Microsoft unveils new tools to identify deepfake videos

Deepfake detection: Microsoft unveils a tool that can tell if a video or photo has been doctored in a bid to combat disinformation online

  • There were 96 foreign influenced deep fake campaigns between 2013 and 2019
  • Microsoft has created a tool that can give a ‘confidence score’ to a faked video
  • It looks for signs of a faked video such as  blending around the eyes and fading 
  • The firm has also launched an online quiz to test people’s ability to spot a fake 

Microsoft has launched a new tool that can identify ‘deepfake’ videos that were designed to present false information and a quiz to help people spot them.

There were at least 96 ‘foreign influenced’ deep fake campaigns on social media targeting people in 30 countries between 2013 and 2019, according to Microsoft.

Deepfakes, also known as synthetic media, are photos, videos or audio files manipulated using AI to show or say something that isn’t real in a realistic way. 

To combat campaigns using this manipulated form of media, the tech giant has launched a new ‘Video Authenticator’ tool that can analyse a still photo or a video and give the likelihood the media source has been changed.

It works by detecting the blending boundary of the deepfake and subtle fading or greyscale elements that might not be detectable by the human eye.

Microsoft says its Video Authenticator tool looks for signs of blending around the eyes and can give a ‘score’ showing how likely it is the video has been manipulated

Deepfake campaigns, carried out on social media, sought to defame notable people, persuade the public or polarise debates during elections or a major crisis. 

To combat this Microsoft have also launched an online quiz that is designed to ‘improve digital literacy’ by teaching people about and how to spot a deepfake.

You can try the online quiz on the website. 

Some 93 per cent of deepfake campaigns included new original content, 86 per cent amplified pre-existing content and 74 per cent distorted verifiable facts.  

A faked video could appear to make people say things they didn’t or to be places they weren’t – which could harm reputations or even change elections. 

Researchers have been creating their own deepfake videos to demonstrate the scale of the technological threat – including MIT producing a video that appears to show Richard Nixon telling the world Apollo 11 ended in disaster.

During the last UK general election, deepfake videos were made of both Boris Johnson and Jeremy Corbyn endorsing each other.

The fact that they’re generated by AI that can continue to learn makes it inevitable that they will beat conventional detection technology, said Microsoft. 

However, in the short run, such as the upcoming US election, advanced detection technologies can be a useful tool to help discerning users identify deepfakes. 

Microsoft says its new  Authenticator can analyze a still photo or video to provide a percentage chance, or confidence score, that the media is artificially manipulated. 

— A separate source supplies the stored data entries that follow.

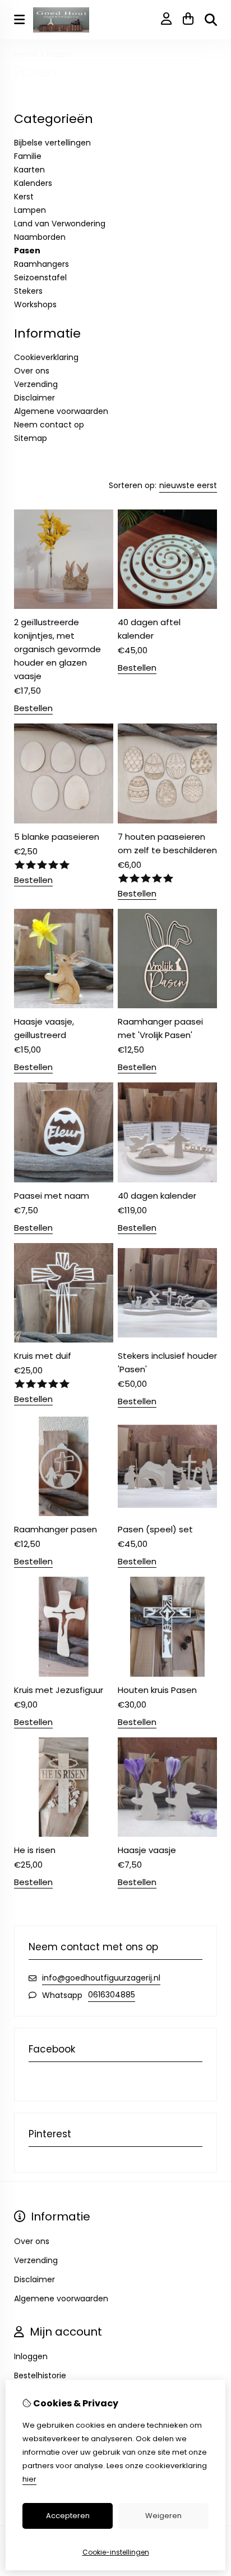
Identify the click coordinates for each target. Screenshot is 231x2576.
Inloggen (31, 2356)
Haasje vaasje (147, 1850)
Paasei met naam (51, 1195)
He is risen (35, 1850)
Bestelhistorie (40, 2375)
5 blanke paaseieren (56, 837)
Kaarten (29, 169)
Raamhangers (41, 264)
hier (29, 2479)
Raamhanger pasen (55, 1529)
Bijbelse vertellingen (52, 142)
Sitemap (30, 438)
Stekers (28, 291)
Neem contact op (49, 424)
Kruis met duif (42, 1356)
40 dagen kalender (157, 1195)
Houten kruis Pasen (157, 1690)
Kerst (24, 196)
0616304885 (111, 1994)
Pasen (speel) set (155, 1529)
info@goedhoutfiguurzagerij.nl (101, 1977)
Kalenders (33, 183)
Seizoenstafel (40, 277)
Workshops (35, 304)
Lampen (30, 210)
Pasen (58, 54)
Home (26, 54)
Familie (27, 156)
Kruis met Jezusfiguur (58, 1690)
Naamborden (40, 237)
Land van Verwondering (59, 223)
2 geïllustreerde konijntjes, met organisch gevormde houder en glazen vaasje (57, 649)
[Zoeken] (211, 19)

In the case of a video, it can provide this percentage in real-time on each frame as the video plays.   

Video Authenticator was created using a public dataset from Face Forensic++ and was tested on the DeepFake Detection Challenge Dataset, both leading models for training and testing deepfake detection technologies.

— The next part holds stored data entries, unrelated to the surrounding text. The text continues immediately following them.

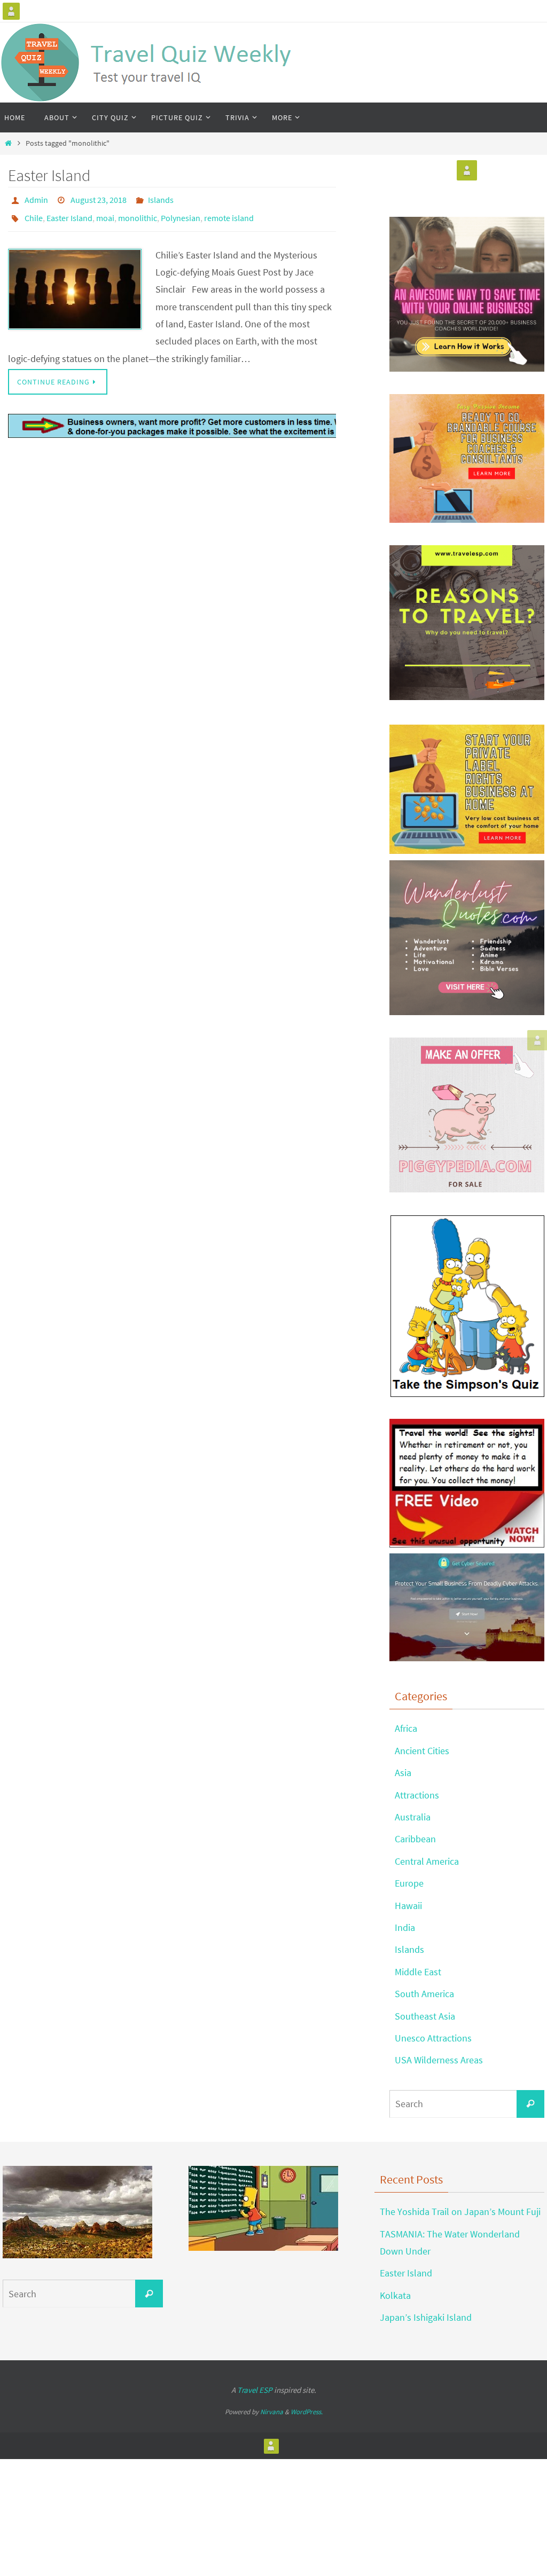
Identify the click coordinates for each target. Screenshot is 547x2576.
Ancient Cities (422, 1751)
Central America (427, 1861)
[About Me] (11, 11)
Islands (161, 198)
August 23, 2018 (99, 198)
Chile (34, 213)
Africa (406, 1728)
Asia (403, 1772)
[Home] (8, 143)
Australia (413, 1817)
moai (105, 213)
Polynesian (180, 213)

We expect that methods for generating synthetic media will continue to grow in sophistication, the tech giant explained. 

As all AI detection methods have rates of failure, we have to understand and be ready to respond to deepfakes that slip through detection methods. 

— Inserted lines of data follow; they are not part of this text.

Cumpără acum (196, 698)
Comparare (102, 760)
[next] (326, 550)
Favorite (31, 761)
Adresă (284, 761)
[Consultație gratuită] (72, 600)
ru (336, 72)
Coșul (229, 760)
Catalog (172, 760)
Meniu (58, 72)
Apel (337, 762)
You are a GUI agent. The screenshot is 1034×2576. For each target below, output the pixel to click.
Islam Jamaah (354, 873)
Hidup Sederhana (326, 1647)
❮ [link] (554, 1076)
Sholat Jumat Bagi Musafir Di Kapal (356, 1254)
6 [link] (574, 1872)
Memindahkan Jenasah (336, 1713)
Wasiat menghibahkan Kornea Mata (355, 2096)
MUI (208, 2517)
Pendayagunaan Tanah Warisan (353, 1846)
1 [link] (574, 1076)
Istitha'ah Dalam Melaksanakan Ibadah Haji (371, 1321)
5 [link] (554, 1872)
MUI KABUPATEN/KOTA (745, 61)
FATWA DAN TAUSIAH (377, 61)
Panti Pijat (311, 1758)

Politicians are a major target for deepfake videos – during the last UK general election videos were released that seemed to show Boris Johnson and Jeremy Corbyn supporting one another

‘Thus, in the longer term, we must seek stronger methods for maintaining and certifying the authenticity of news articles and other media,’ the firm said.

‘There are few tools today to help assure readers that the media they’re seeing online came from a trusted source and that it wasn’t altered.’

Microsoft has also launched another new technology that can detect manipulated content and assure people whether it is real or not. 

Content producers will be able to add a certificate to say the content is real that travels with it wherever it goes online and and a browser extension will be able to read the certificate and tell people if it is the authentic version of a video.  

To improve digital literacy Microsoft launched a tool that aims to train people to be better at spotting deeepfake images and videos

Even with new technology to ‘catch and warn’ people about deepfakes, that won’t stop everyone being fooled or every deepfake from getting through.

Microsoft has also worked with the University of Washington to improve media literacy to help people sort disinformation from genuine facts.

‘Practical media knowledge can enable us all to think critically about the context of media and become more engaged citizens while still appreciating satire and parody,’ the firm wrote in a blog post. 

‘Though not all synthetic media is bad, even a short intervention with media literacy resources has been shown to help people identify it and treat it more cautiously.’

They have launched an interactive quiz for voters in the upcoming US election to help them learn about synthetic media, develop critical media literacy skills and get a deeper understanding of the impact deepfakes can have on democracy.